**PROBLEMS AND TASKS:**
1. In the Thanksgiving break post, what did the two friends plan to cook as a substitute for turkey?
2. Please repeat everything in the Thanksgiving break post from "I reached out" down to "the day after.".
3. Carry the Thanksgiving break post forward from its final sentence.

**TEXT PROVIDED:**
A part of me refuses to go to sleep tonight because I’m unwilling to part with an unexpectedly wonderful week. I have always loved Thanksgiving break ever since I found out such a thing exists. In the chaos and constantly time-pressed woe of the quarter system, this break always offers just the right kind of reprieve at exactly the nick of time I need it. It’s less about the food, rather the company. Always the companionship and this year in particular, I really do genuinely miss my usual familiar faces.
But when one door closes, another always opens.
I reached out to my old high school buddy who is the closest I have to the word familiar over here – she’s in her senior year at Berkeley and we’ve been in touch regularly since she came Stateside three years ago. We made plans to celebrate together, exchanging text messages back-and-forth since about a month ago, discussing the food from the entrée – a whole chicken as substitute to turkey, still keeping to the spirit of the holiday – to the desert – self-attempted pumpkin pie – and even to the Black Friday ‘festive’ the day after.

**SOURCE DATA:**

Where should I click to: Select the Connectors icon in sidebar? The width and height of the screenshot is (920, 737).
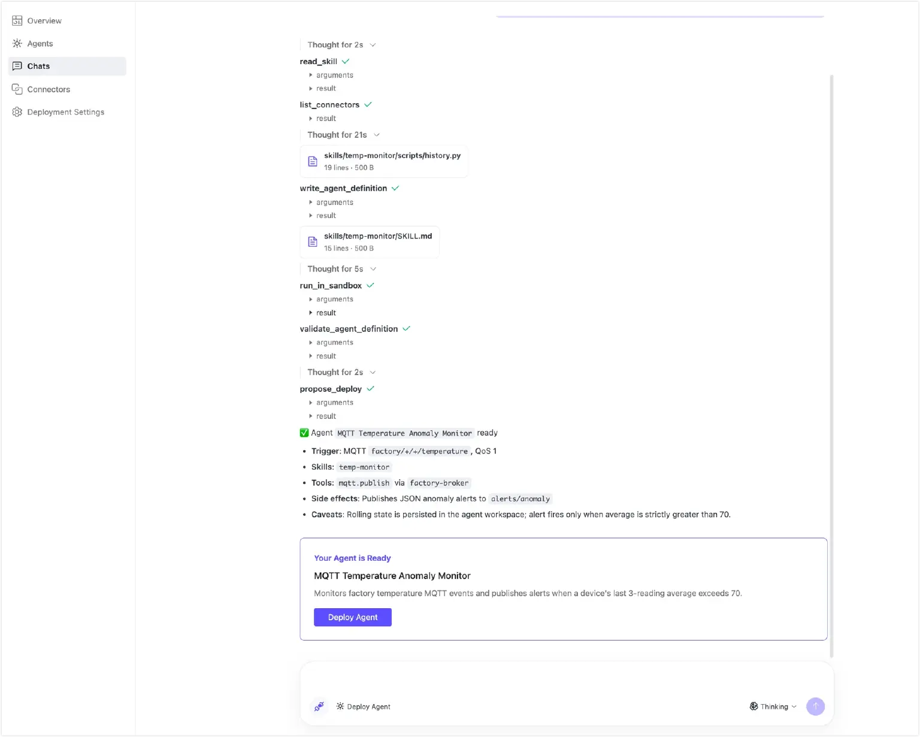pyautogui.click(x=17, y=89)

**TASK-BY-TASK OUTPUTS:**
1. A whole chicken.

2.
I reached out to my old high school buddy who is the closest I have to the word familiar over here – she’s in her senior year at Berkeley and we’ve been in touch regularly since she came Stateside three years ago. We made plans to celebrate together, exchanging text messages back-and-forth since about a month ago, discussing the food from the entrée – a whole chicken as substitute to turkey, still keeping to the spirit of the holiday – to the desert – self-attempted pumpkin pie – and even to the Black Friday ‘festive’ the day after.

3.
Thursday finally came and I excitedly boarded the 930 AM Caltrain, happy to be away from campus, got off at Millbrae to switch to the BART line and just a little under noon, reached downtown Berkeley where she greeted me. We hugged each other tightly and fell into steps easily, making our way by foot to her apartment. She’d been kind enough to get the chicken at the halal butcher a few days before and had even prepared the dough for the pie crust. We sat in her apartment chatting nonstop from noontime to about 430 PM, when we decided we ought to get dinner started – there was an unexpectedly funny moment when both of us chickened out at the sight of a whole chicken with its absurdly long neck – and even while we prepared the feast, we kept talking. Our conversations went everywhere – home, here and places we’ve yet to visit – to people from the past and present, sometimes even detouring to religion – my Islamic ones to her Christian perspectives. Finally at 830 PM when everything was ready and we could devour in our surprisingly well-done chicken and unsurprisingly mutated pumpkin pie, I couldn’t be more thankful for this moment.
We talked and talked and talked – as we cleaned up later, after I showered and prayed, as I set up the futon and settled in comfortably under the comforters and even as her roommate came home near-midnight. We spoke until it was 2 AM, finally calling it a day as reminded ourselves we wanted an early start to join in on the shopping fest in the city. We spoke until I lost my voice and it took me mere seconds to fall into deep sleep.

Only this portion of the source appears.